Co zatem jeszcze nowego ukryło się w PD 5.0?
To co mi najbardziej przypadło do gustu to tryb widoku maszyny wirtualnej nazwany Crystal, który idzie o krok dalej niż wprowadzona wcześniej koherencja. Ta ostatnia sprawiała, że okienka programów działających np. pod Windows widziane były jak natywne okna Leoparda, a windowsowe Menu Start, ukazywało się w Docku. W widoku Crystal, którego celem jest sprawienie, że wirtualizacja będzie “przezroczysta” dla użytkownika, Menu Start znika z Docka, a dostęp do niego możliwy jest z górnej belki Findera via logo-ikonka Parallels.
Windows jak Mac OS
Ale to jeszcze nie wszystko, bo… Winde można zamienić w Maca.
Wystarczy włączyć tryb MacLook a Parallels zamieni wygląd interfejsu Windows w zbliżony do Leoparda: srebrny Pasek zadań, srebrne belki, kolorowe kuleczki zamiast krzyżyków itp
Jeśli do tego dodamy jeszcze obsługę pilota Apple Remote (np. można go użyć do przewijania prezentacji w PowerPoincie) oraz gestów na trackpadzie czy Magicznej Myszce to pracując na 2 systemach zupełnie tego nie odczuwamy. Oczywiście o ile tylko mamy duużo ramu i mocny procesor.
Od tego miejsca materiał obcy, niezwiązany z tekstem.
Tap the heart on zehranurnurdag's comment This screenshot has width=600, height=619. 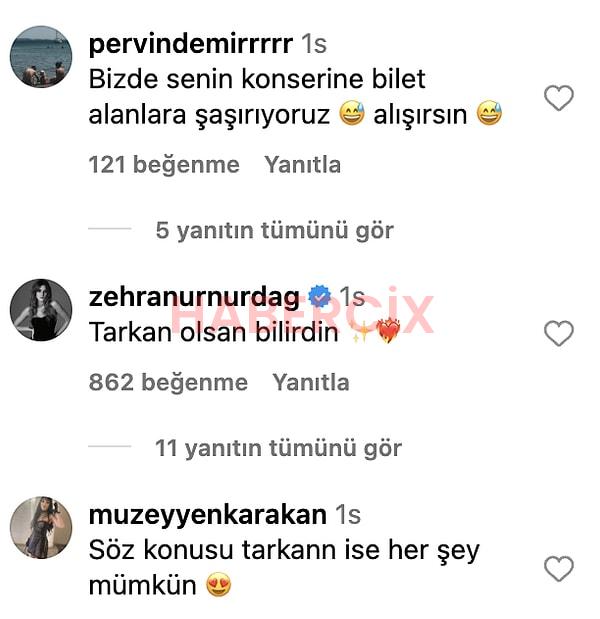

Z innych ciekawostek warto zwrócić uwagę na Sandbox mode, którego celem jest, jeszcze bardziej niż to miało miejsce wcześniej, odseparowanie wirtualnej maszyny od Mac OS X
Nowe narzędzie Parallels Image Tool pozwala na szybkie zwiększanie wielkości dysku, na którym zainstalowana jest maszyna wirtualna czy łączenie jej kilku kopii utworzonych w różnym czasie. Ciekawa jest możliwość kompresowania niewykorzystanego przez VM miejsca, tak by wirtualny dysk zajmował jak najmniej przestrzeni na realnym HDD.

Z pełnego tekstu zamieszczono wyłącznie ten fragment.